As pessoas costumam dizer: “seja diferente!”, quando na verdade querem dizer: “seja diferente sendo igual a mim!”. E continuam após uma risada: “e assim, outros serão iguais a nós, e em breve seremos todo mundo”. Esta é a conclusão dos comerciantes. Os comerciantes vendem idéias e conceitos como estes. E não têm pudor de usar palavras que outrora representaram os mais altos ideais. Assim é com aquela a que chamam “Liberdade”. Talvez numa época distante a liberdade fosse a espada dos guerreiros, fosse a pena dos poetas, fosse o poder de Deus. Hoje é apenas prostituta para os vendedores, e coisa muito pior para os governantes. “Nós temos a felicidade”, berram os feirantes, pois as pessoas não sabem o que é felicidade.

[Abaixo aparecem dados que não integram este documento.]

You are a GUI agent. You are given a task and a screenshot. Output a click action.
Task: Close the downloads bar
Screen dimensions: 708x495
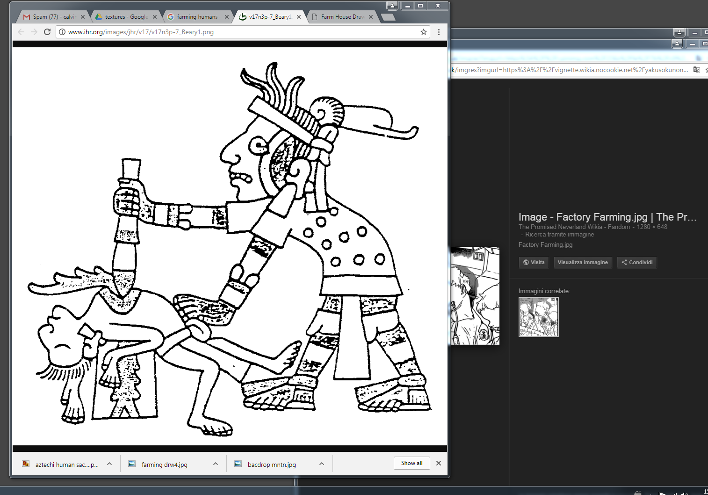[x=439, y=463]
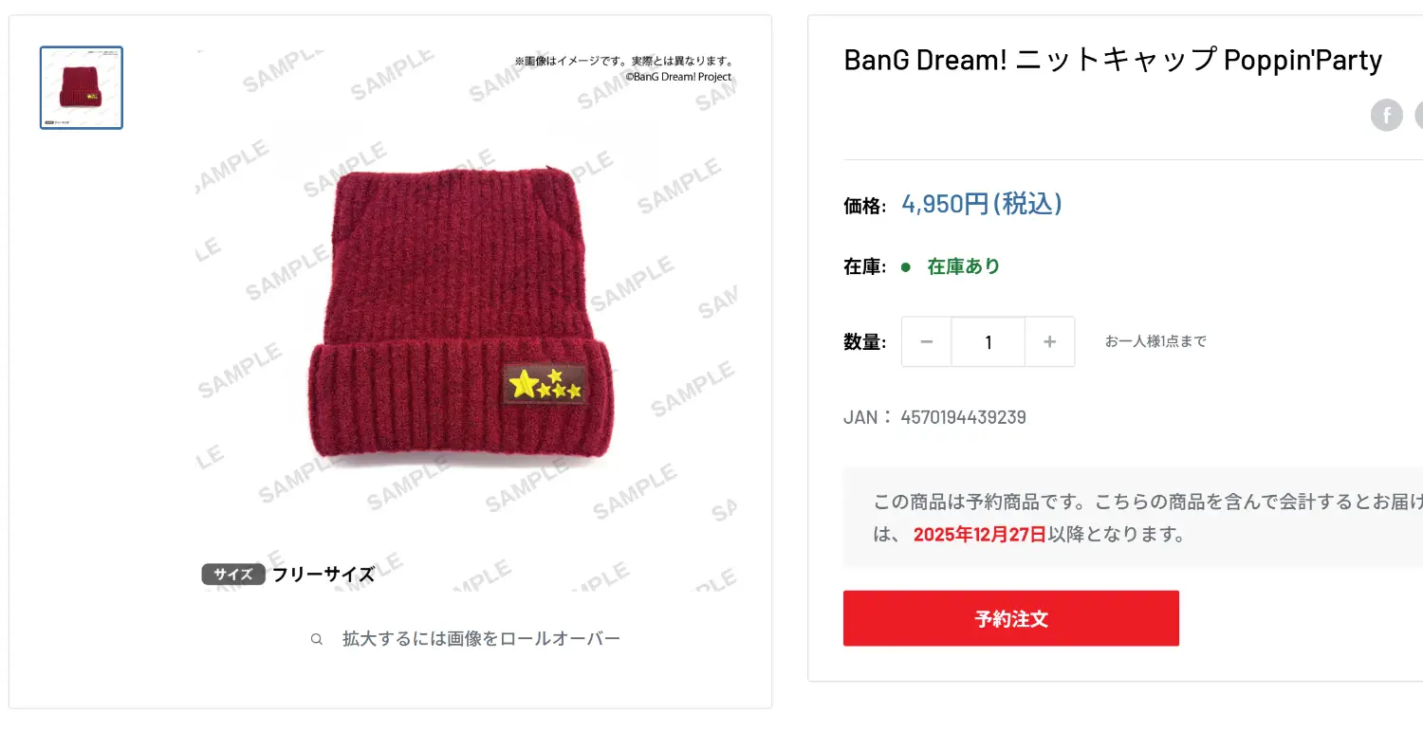Click the 予約注文 pre-order button
1423x731 pixels.
(x=1011, y=618)
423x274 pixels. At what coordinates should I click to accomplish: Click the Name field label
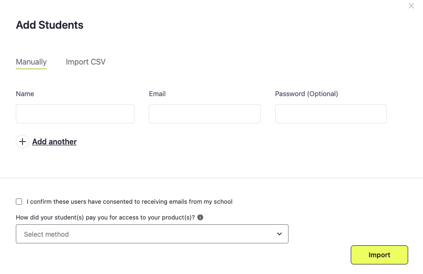click(25, 94)
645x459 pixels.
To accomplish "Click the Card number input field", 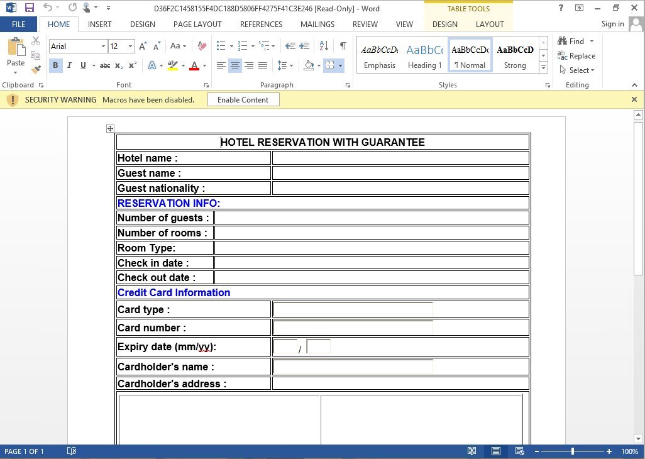I will pos(353,328).
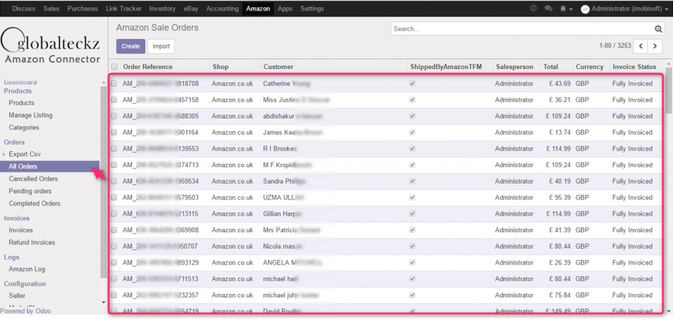The width and height of the screenshot is (673, 329).
Task: Click the @ mentions icon in top bar
Action: (x=533, y=9)
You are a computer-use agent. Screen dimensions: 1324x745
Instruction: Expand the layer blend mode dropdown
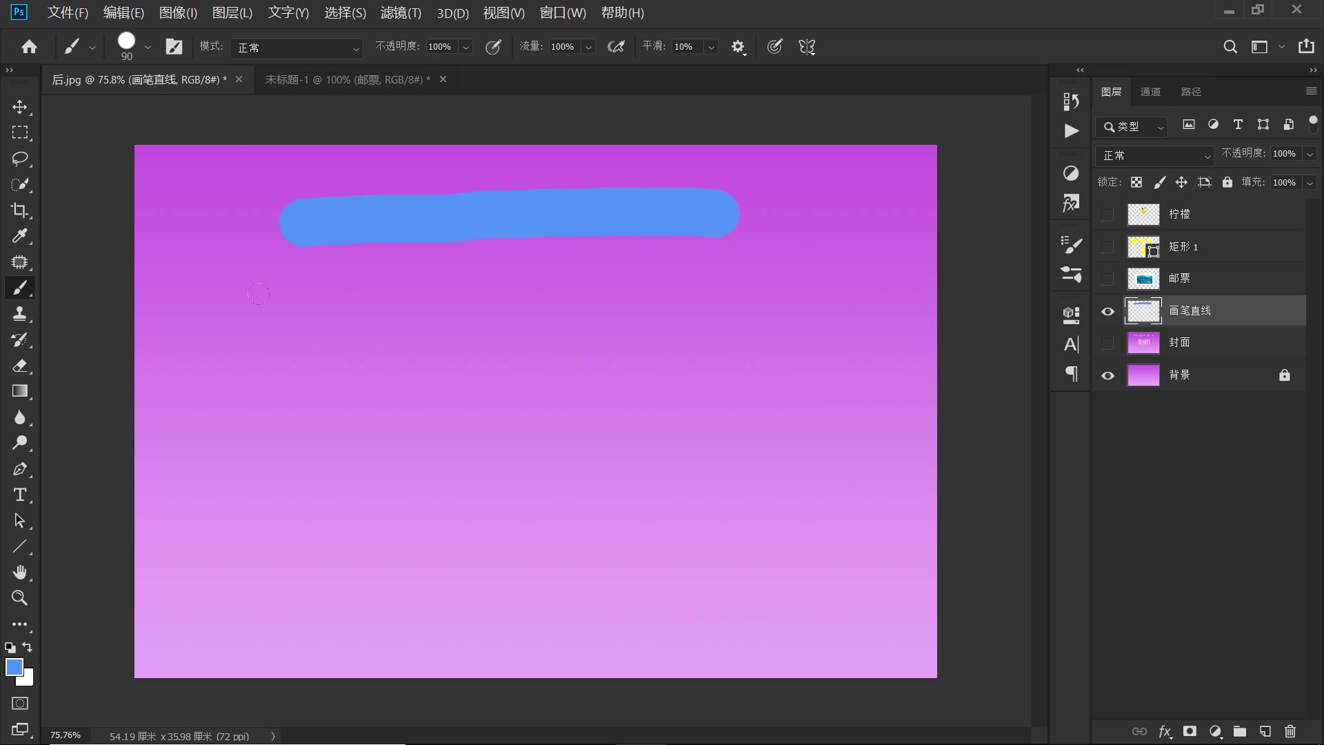tap(1154, 155)
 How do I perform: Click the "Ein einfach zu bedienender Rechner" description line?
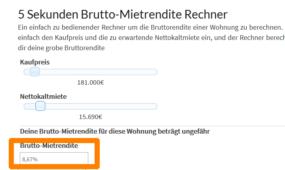pos(150,28)
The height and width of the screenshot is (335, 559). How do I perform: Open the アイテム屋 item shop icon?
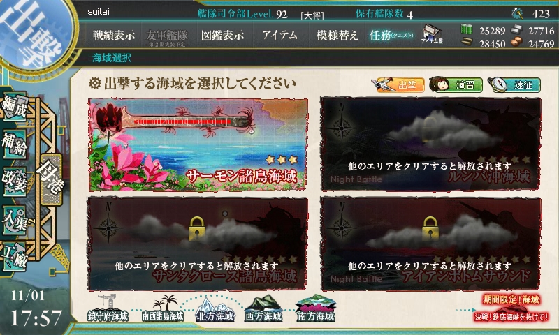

Então correm a comprar e dão uma grande risada. E então concluem: “nós somos a humanidade!”, porque ouviram alguém falar assim. Não sois humanidade, infelizes! Sois apenas uma multidão. Regozijai-vos do vosso passado e esqueceis que chegastes aonde chegastes mais por tropeços e quedas do que por altos vôos. E ainda assim, não chegastes muito longe. Por isso vos exorto para a solidão meus amigos. Para os desertos, para as florestas, para as montanhas, para o horizonte! Quanto maior a aglomeração, mais baixo o nível mental. Que a revolução, ou seja lá o que for, comece em cada um de vós e num movimento natural como de um rio, alcance o grande oceano chamado “multidão”, e que chama a si mesmo de “humanidade”. E não vos enganeis mais com os comerciantes. Ignorais que eles são escravagistas e mágicos perversos? Vendem a imagem do homem perfeito, sabendo que tal coisa não existe, o homem. Vendem o dia de amanhã e nem sequer o hoje ainda existe. Não deis ouvidos também àqueles que se gabam da “cultura”! Freqüentemente é um Necromante que vos fala. Nada além de plantação e criação de animais deve ser chamado de cultura. De resto, são apenas ossos e carne apodrecida que jogam sobre vós. Sem falar nos fantasmas que não vos deixam dormir à noite! E a toda esta imundície vós comeis e arrotais felizes: “cultura!”. Lede os bons livros, escutai a boa música, mas não faleis em cultura. Deixai os papagaios falarem sobre ela. Mas ainda dizeis: “felizes são os lobos e as raposas!”, porque foram ensinados a repetir isso e vos esqueceis que sois apenas ovelhas. Esperais então o bom pastor, e ele chega falando em “liberdade”. Mas esqueceis que ainda sois apenas ovelhas, uma multidão delas.